• WHAT THE EXERCISE ASKS: Only an exact copy of the entries will serve as the answer.

[PROVIDED RECORDS — start]

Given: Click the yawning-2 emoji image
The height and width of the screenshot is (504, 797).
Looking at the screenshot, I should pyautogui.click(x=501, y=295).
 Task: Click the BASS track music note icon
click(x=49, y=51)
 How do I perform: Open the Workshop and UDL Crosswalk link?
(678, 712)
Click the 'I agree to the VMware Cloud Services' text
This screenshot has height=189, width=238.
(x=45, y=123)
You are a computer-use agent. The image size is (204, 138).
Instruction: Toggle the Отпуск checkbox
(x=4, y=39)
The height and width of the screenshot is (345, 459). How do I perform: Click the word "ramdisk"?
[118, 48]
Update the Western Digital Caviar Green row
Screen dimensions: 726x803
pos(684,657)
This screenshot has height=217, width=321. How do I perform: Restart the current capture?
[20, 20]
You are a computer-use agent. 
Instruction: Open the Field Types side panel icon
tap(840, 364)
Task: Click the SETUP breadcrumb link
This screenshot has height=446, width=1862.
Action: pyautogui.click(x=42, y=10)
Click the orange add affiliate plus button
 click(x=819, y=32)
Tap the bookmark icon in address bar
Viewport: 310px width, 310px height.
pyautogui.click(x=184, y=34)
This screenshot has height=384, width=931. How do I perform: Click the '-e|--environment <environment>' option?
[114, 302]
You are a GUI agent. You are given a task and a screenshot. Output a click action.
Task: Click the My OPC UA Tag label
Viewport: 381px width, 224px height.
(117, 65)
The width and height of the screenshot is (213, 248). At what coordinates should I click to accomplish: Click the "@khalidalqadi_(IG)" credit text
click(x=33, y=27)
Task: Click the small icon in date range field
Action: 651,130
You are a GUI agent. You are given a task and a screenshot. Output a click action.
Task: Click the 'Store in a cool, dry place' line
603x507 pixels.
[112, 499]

[PROVIDED RECORDS — finish]

• WRITTEN RESPONSE:
Given: Click the yawning-2 emoji image
The height and width of the screenshot is (504, 797).
Looking at the screenshot, I should pyautogui.click(x=501, y=295).
 Task: Click the BASS track music note icon
click(x=49, y=51)
 How do I perform: Open the Workshop and UDL Crosswalk link?
(678, 712)
Click the 'I agree to the VMware Cloud Services' text
This screenshot has height=189, width=238.
(x=45, y=123)
You are a computer-use agent. The image size is (204, 138).
Instruction: Toggle the Отпуск checkbox
(x=4, y=39)
The height and width of the screenshot is (345, 459). How do I perform: Click the word "ramdisk"?
[118, 48]
Update the Western Digital Caviar Green row
Screen dimensions: 726x803
pos(684,657)
This screenshot has height=217, width=321. How do I perform: Restart the current capture?
[20, 20]
You are a computer-use agent. 
Instruction: Open the Field Types side panel icon
tap(840, 364)
Task: Click the SETUP breadcrumb link
This screenshot has height=446, width=1862.
Action: pyautogui.click(x=42, y=10)
Click the orange add affiliate plus button
 click(x=819, y=32)
Tap the bookmark icon in address bar
Viewport: 310px width, 310px height.
pyautogui.click(x=184, y=34)
This screenshot has height=384, width=931. How do I perform: Click the '-e|--environment <environment>' option?
[114, 302]
You are a GUI agent. You are given a task and a screenshot. Output a click action.
Task: Click the My OPC UA Tag label
Viewport: 381px width, 224px height.
(117, 65)
The width and height of the screenshot is (213, 248). At what coordinates should I click to accomplish: Click the "@khalidalqadi_(IG)" credit text
click(x=33, y=27)
Task: Click the small icon in date range field
Action: 651,130
You are a GUI agent. You are given a task and a screenshot. Output a click action.
Task: Click the 'Store in a cool, dry place' line
603x507 pixels.
[112, 499]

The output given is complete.